I went to Yankton once and didn't like it. Since that is the only place to go if one wants to shoot a NFAA Field Championship, I guess I had better go again in the next couple of years before I get too old. Last time I shot a NFAA Field Championship other than Yankton was in 2016. 

This year I am going back to Alaska again for King Salmon and Halibut in July. My third year in a row. Better to get bug bit in Alaska than in Yankton. I am flying to Redding in a few days and that will do my big shoot desire for this year as Vegas didn't happen this year.


----------



## ahunter55 (Aug 17, 2009)

Registration is to open tomoorow the 30th.


----------



## ahunter55 (Aug 17, 2009)

....bump


----------



## huteson2us2 (Jun 22, 2005)

I am looking at the map for the best route to Yankton from Phoenix for next year as I am sure that if I want to shoot a Field again, I will have to go to Yankton. A lot of disappointed people on the west coast since Yankton took over the National NFAA Field. I have gone to every NFAA Nationals in Darrington since 1982. I was also on the committee to help Marvin Kastning bring the Nationals to Darrinton the first time.

I have a lot of grandkids in the Seattle area and a trip to Darrington was a great excuse to drive there in the extreme heat of July. This July, I am still driving to Seattle for a visit with grandkids and then on to Alaska for the best Salmon and Halibut fishing in the world again. Last year showed me that bringing in an 80# Halibut beats getting a 20 on an 80 yard walk up.


----------



## Arcus (Jul 7, 2005)

huteson2us2 said:


> I am looking at the map for the best route to Yankton from Phoenix for next year as I am sure that if I want to shoot a Field again, I will have to go to Yankton. A lot of disappointed people on the west coast since Yankton took over the National NFAA Field. I have gone to every NFAA Nationals in Darrington since 1982. I was also on the committee to help Marvin Kastning bring the Nationals to Darrinton the first time.
> 
> I have a lot of grandkids in the Seattle area and a trip to Darrington was a great excuse to drive there in the extreme heat of July. This July, I am still driving to Seattle for a visit with grandkids and then on to Alaska for the best Salmon and Halibut fishing in the world again. Last year showed me that bringing in an 80# Halibut beats getting a 20 on an 80 yard walk up.

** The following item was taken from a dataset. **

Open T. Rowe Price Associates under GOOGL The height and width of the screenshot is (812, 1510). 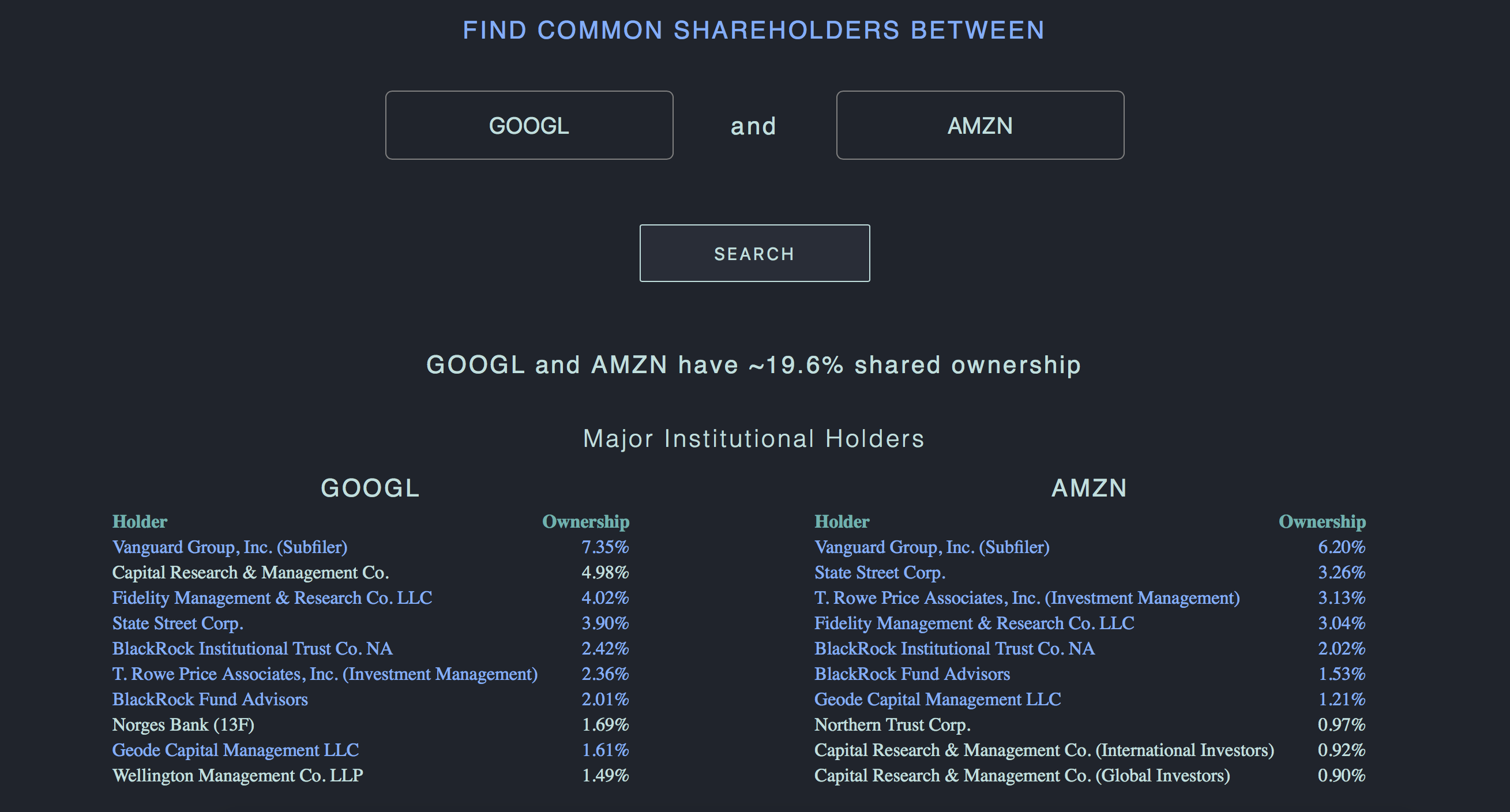[326, 674]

Have you considered shooting the USA Archery Field Nationals in September there?


----------



## ahunter55 (Aug 17, 2009)

huteson2us2-I would guess interstate interstate 80 east to the 1st interstate going N. If you went up 29 at Omaha/Council Bluffs you have to back trck 1 hour.


Arcus said:


> Have you considered shooting the USA Archery Field Nationals in September there?


Yes I did.. Not sure yet. I've shot 1 NFAA 5 day Field & 1 NFAA Target. I was there to shoot another NFAA target but ended up at VA emergency for a kidney stone.


----------



## wa-prez (Sep 9, 2006)

I have hopes that we'll be able to get the NFAA Outdoor National back in Darrington again, maybe in 2022.


----------



## dad2sixmonkeys (Jun 26, 2011)

I thought I heard Darrington and Yankton were going to share it every other year. 

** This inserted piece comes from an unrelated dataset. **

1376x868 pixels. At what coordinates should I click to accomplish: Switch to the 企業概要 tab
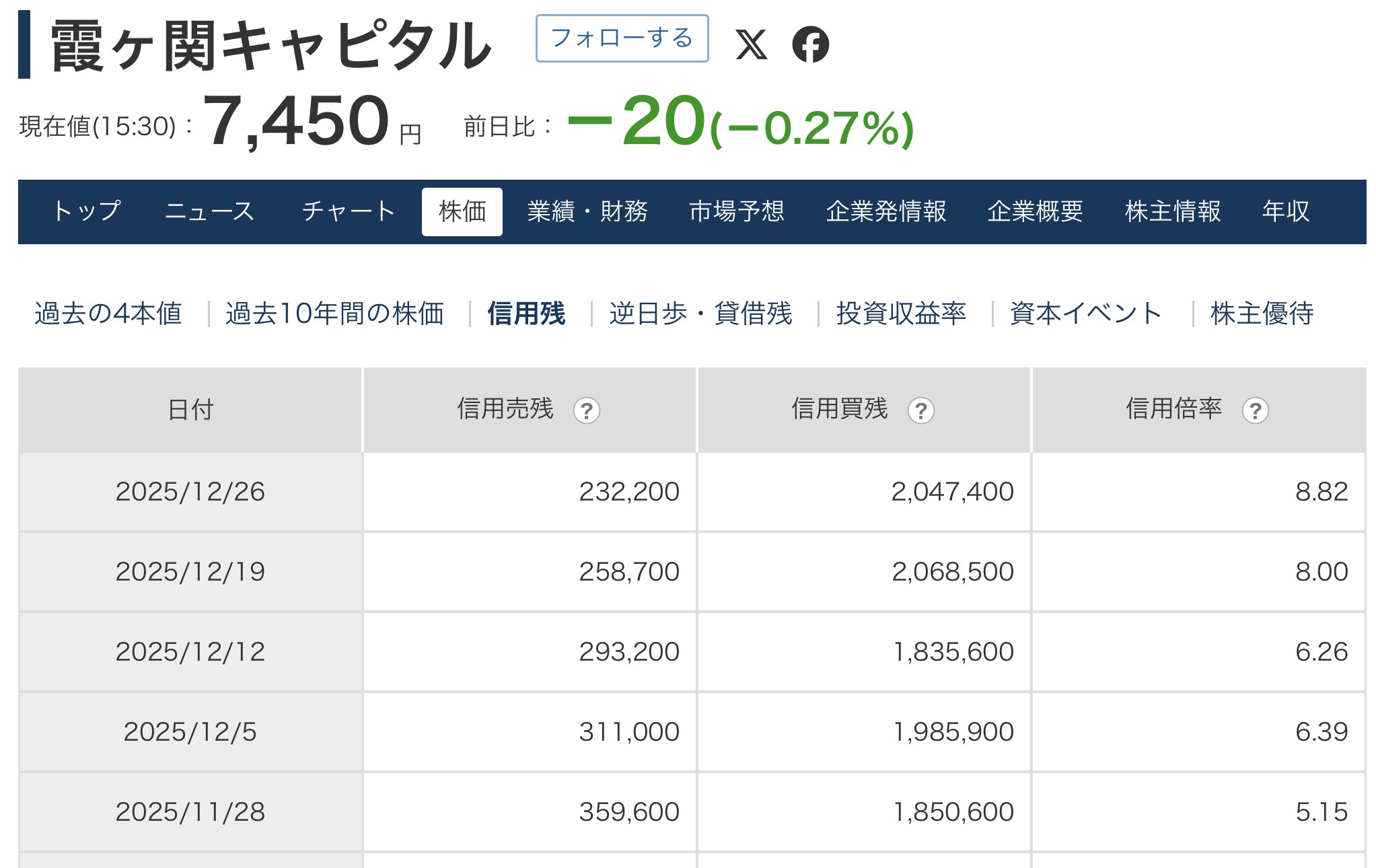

This article here Bruce references the “rotation.” I’ll see if I can find the article that specifically mentions Darrington and Yankton. 





__





NFAA To Host 2021 National Roundup | NFAA







www.nfaausa.com


----------



## ahunter55 (Aug 17, 2009)

Yankton NFAA events coming up.


----------



## wa-prez (Sep 9, 2006)

NFAA policy has been to rotate the NFAA Outdoor National between three regions (East, Central, and West) on an annual basis.

Since 1982, the West location has been at Darrington Washington.

For the past many years, the Central location has been at Yankton South Dakota - ever since NFAA moved their headquarters there.

For several years, the East location has been at Mechanicsburg Pennsylvania.

Maintaining the rotation depends on having a willing / able host in the relevant region.

If there isn't a suitable host in the region whose turn it is, NFAA will look at other regions, and their Headquarters ranges are usually available as a backup.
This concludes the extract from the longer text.